彼らが目指したのは宮殿でも奥まった一室。最初に辿り着いた少年が扉を叩き、入室の許可を求めた。
「はい、どうぞ」
『御祖母様、こんにちは!』
彼らの祖母が入室を許可すると、元気よく挨拶をしながら部屋に入っていく。部屋の主たる彼らの祖母は窓際の椅子に腰かけ、なにやら筆を手に書物を書いているようだった。
「はい、こんにちは」
子供達の祖母は筆を置くと、用件を心得たとばかりに本棚から一冊の本を取り出し、それを持って孫たちが座っている椅子の近くに腰を下ろした。
「お祖母様、昨日のお話の続きをしてください!」
「そうね・・・昨日は華琳さんが呉の追撃から逃げ切った所だったかしら?じゃあ、御祖父様が建業城を攻め落としたところからお話を始めましょう―――」
彼女は本を開き、しおりを挿んでいた頁を開いて語りだした―――
織田軍、襲来―――
関平(愛紗)率いる織田軍が呉の領内に侵入したとの報に接した建業城留守居の孫尚香は、即座に迎撃を決める。
「織田軍の数はシャオたちとそう変わらないし、決戦を控えたお姉ちゃんに知らせる必要もないよ」
確かに織田軍の数は少なかったし、孫尚香は決戦を控えた姉達の手を些細なことでも煩わせたくなかった。
―――ただし、彼女は姉二人と違って大将としての合戦の経験はあまりにも少なく、彼女を補佐する軍師が皆出払っていた。そこが呉の致命的なミスであった。
愛紗率いる織田軍の役目は孫尚香率いる呉軍を建業城からなるだけ引き離し、城下に潜入した仲間たちが目的を達する時間を稼ぐ事にあった。
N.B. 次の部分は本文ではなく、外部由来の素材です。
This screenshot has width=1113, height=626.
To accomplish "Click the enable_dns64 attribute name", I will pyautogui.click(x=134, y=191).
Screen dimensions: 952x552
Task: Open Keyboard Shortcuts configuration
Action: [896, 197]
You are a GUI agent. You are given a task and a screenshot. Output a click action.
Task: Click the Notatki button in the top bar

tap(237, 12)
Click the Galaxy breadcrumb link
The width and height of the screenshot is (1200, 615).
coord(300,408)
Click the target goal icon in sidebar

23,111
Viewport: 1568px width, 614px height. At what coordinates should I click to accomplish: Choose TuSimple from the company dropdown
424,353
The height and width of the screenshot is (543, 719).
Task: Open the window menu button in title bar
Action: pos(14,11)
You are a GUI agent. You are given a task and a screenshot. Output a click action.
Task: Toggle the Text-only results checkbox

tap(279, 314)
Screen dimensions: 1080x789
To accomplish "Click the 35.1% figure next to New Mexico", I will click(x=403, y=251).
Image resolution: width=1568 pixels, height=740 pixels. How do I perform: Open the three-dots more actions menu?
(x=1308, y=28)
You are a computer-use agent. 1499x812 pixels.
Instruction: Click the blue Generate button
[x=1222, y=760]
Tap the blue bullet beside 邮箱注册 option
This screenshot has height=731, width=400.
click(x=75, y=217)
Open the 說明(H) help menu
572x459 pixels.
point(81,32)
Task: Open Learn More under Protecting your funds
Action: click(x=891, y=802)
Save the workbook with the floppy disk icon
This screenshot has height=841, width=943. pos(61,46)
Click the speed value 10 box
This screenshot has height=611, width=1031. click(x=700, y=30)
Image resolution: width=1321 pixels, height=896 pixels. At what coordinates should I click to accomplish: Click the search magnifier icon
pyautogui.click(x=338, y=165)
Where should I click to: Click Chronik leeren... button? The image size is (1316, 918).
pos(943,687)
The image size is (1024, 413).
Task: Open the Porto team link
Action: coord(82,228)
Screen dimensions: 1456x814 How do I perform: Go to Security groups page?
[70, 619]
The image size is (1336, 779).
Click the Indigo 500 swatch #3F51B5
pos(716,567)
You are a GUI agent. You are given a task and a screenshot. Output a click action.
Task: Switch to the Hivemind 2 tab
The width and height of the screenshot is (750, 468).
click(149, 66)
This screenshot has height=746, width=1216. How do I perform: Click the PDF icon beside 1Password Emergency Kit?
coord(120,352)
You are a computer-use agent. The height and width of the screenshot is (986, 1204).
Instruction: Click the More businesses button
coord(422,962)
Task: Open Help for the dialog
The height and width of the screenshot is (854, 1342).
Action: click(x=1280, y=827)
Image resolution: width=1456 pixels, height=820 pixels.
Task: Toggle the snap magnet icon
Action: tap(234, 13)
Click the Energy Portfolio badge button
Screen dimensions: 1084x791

「よし、少しずつ後退せよ!獲物を巣穴から引き離すのだ!」
軍を指揮する様は、名も陣営も主も変われどさすがは歴戦の名将関羽といったところだった。弱った軍を演じ、孫尚香率いる呉軍を巧みに引き付ける。
「申し上げます!潜入部隊の作戦開始時刻になりました!」
「わかった。我が軍は合肥城に後退する!」
―――賽は投げられた。さぁ、どうなる?
建業城内壁が爆音とともに崩れ、異常に気が付いた兵士たちが轟音のもとに殺到し―――
吹き飛ばされた。土煙が晴れた時、壁に空いた穴の前には銀髪の少女が立っていた。
「魏軍の将・楽文謙!建業城攻略の先手を仕る!」
少女―――凪が高らかに宣言し、新たに殺到した兵士の群れに突入する!そして再び起こる爆音。兵士たちが宙に舞う。
凪が暴れている間に霞・真桜・舞人に率いられた呉の反乱兵たちが乱入し、各場所の制圧に向かう。
「霞は兵舎、真桜は宮殿、俺は御殿の制圧に向かう!」
「応っ、まかせときっ!」
「姐さん、頼みますで〜」
舞人が指示を出し、それぞれが城内の制圧に向かう。主力の部隊が抜け、留守部隊も出陣し、深夜ゆえ油断していた兵士たちはひとたまりもなかった。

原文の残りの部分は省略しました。